Before Christmas district councillors and staff had been looking at 12-13 per cent increases across the district’s 24,254 rateable properties.
Debate at this week’s Strategic Planning and Policy committee about the Annual Plan for 2023-24 was muted as many councillors opted to put questions to staff by email prior to the meeting.
Several times deputy chief executive Ken Morris referred to the questions and answers provided by email the night before.
The News requested the emails and the council provided them during the meeting. Here they are
Inflation and growing cost pressures have changed the climate which existed 21 months ago when Waipā adopted its Long Term Plan and estimated the rates increase for the 2023-24 financial year would be 3.7 per cent.
Not known yet is the impact new property revaluations, due next month, will have but Morris said his intelligence suggested property valuations would go up 50-60 per cent in Cambridge and 34-50 per cent in Te Awamutu. Farm values would not rise as much, he said.
Chief executive Garry Dyet said the revaluations would “change the incidences of rates radically.”
To “soften” that variance, the council will reduce uniform annual charges and to keep the rates at six per cent and chose not to support the New Zealand Sports Hall of Fame at Cambridge Velodrome ($750,000), Waikato Screen’s request for $12,173 to help bring filmmakers to the district and $70,000 for a youth employment hub in Te Awamutu.
But councillors agreed to give the Cambridge Town Hall Trust $110,000 – payable as a targeted area rate by Cambridge ratepayers only – to reactivate the Town Hall’s community use.
New museums for Cambridge and Te Awamutu remain in the Long Term Plan but no activity is planned in the next financial year.
Councillor Roger Gordon said given the projected $27 million cost for Te Ara Wai museum in Te Awamutu, he wanted to see more visibility around design and ongoing costs. Staff also reassured him the $750,000 tagged for a new Cambridge museum remained in the Long Term Plan.
In a first, community board chairs Jo Davies-Colley (Cambridge) and Ange Holt (Te Awamutu-Kihikihi) sat in on the Annual Plan discussion.
Davies-Colley said the Cambridge board’s top priority was to see a new library-community hub. “Our current library isn’t fit for our growing town.”
Holt said when rates go up, the impact flows through.
“Our families are really struggling,” she said.
The Te Awamutu Community House was handing out six to seven food parcels every day. She urged staff to look even closer suggesting there was no need to spend $400,000 on a Memorial Park playground “right now”.
Councillor Clare St Pierre said rate increases had been “swings and roundabouts” in the past.

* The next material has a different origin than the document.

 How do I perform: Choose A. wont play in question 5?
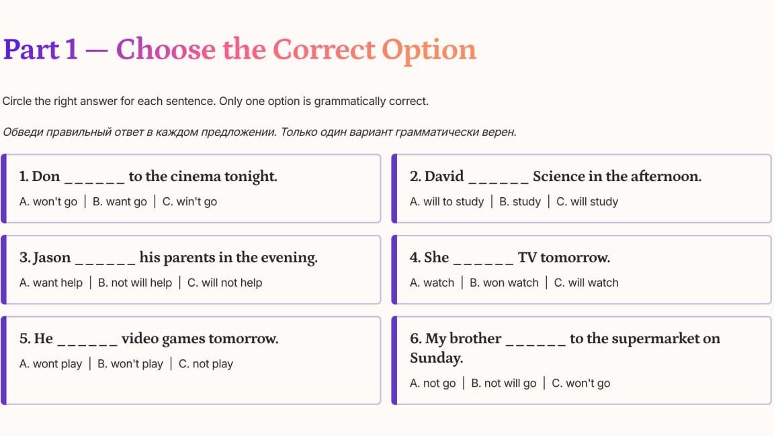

Several years ago, there was an increase in rural properties’ value.
“What I’m saying is we’ve seen this before and it hits our communities hard.”
Based on the average six per cent rise, a residential property in Cambridge valued at $960,000 would see a rate increase of $4.09 a week. A residential property in Te Awamutu valued at $720,000 would see a rate increase of $2.48 a week.
But a rural property in the district, valued at $3,08 million would see a rates decrease of $8.69 per week.
The council unanimously supported the Annual Plan noting there did not need to be any consultation with the public because the plan contained no material or significant differences from what was included in year three of the Long Term Plan.
The last word went to Cambridge councillor Mike Pettit who remarked: “Cambridge will pay more because their capital value has gone up.”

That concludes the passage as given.